I know people always recommend doing a forward-looking budget, but in my experience (as a business accountant), you need the data of the past first. Not for finger-pointing, but for some proper information as to what you "normally" spend. Knowledge is power!
I usually recommend people go back 3 months, get full downloads of their transactions from online banking, and analyse ALL the in's and out's for the 3 month period. That will immediately highlight how much you're spending on the different utilities, phone contracts, monthly subscriptions, supermarket shopping, cloth shopping, car costs, TV/Sky/Broadband, coffees/cakes, work lunches, takeaways, personal grooming, gym, loans, interest, etc etc. You can then make an "informed" choice as to whether each category was actually "worth it" to you. You can then make some very simple savings by cutting out the worthless crap.
You can use that data/knowledge to make your forward forecasts as to what a more realistic level of spending would look like, initially based on just cutting our the crap, but then you can refine it more by making harder changes, i.e. getting cheaper car insurance, cheaper utilities, cheaper car lease, cheaper broadband/sky/tv, cheaper phone contract/sim, etc etc.

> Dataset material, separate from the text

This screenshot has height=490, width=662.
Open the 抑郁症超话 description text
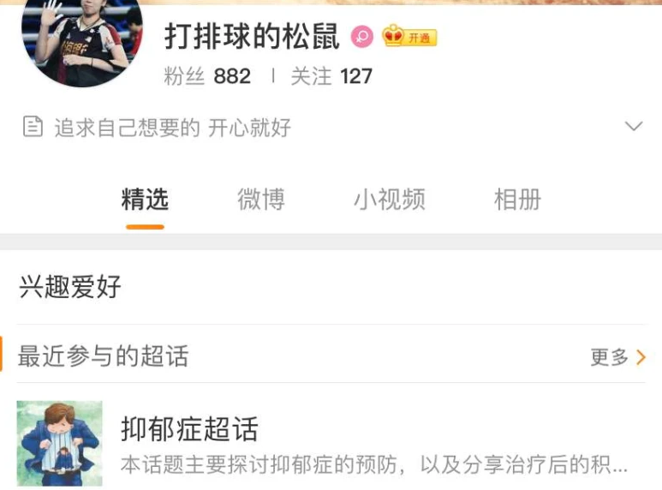[x=374, y=464]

Then you can start to see what surplus you may have, and plan how you use that surplus to best advantage, i.e. paying off the most expensive (interest) credit/loans/HP first, etc.

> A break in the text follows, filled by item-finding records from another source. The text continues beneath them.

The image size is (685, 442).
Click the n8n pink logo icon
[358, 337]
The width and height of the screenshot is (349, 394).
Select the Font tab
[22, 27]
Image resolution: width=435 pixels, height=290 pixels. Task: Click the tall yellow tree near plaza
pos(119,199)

It all starts with the data as to where you are NOW and what's been happening for the past few months. Pointless going back further, as it's just raking over the past mistakes. It's all about changing future behaviour, understanding your finances and where the money is going, understanding how the debt is building up via high interest and charges, etc., Knowledge is power, so you need a really good handle on where you are, and then you can move forward in the right direction.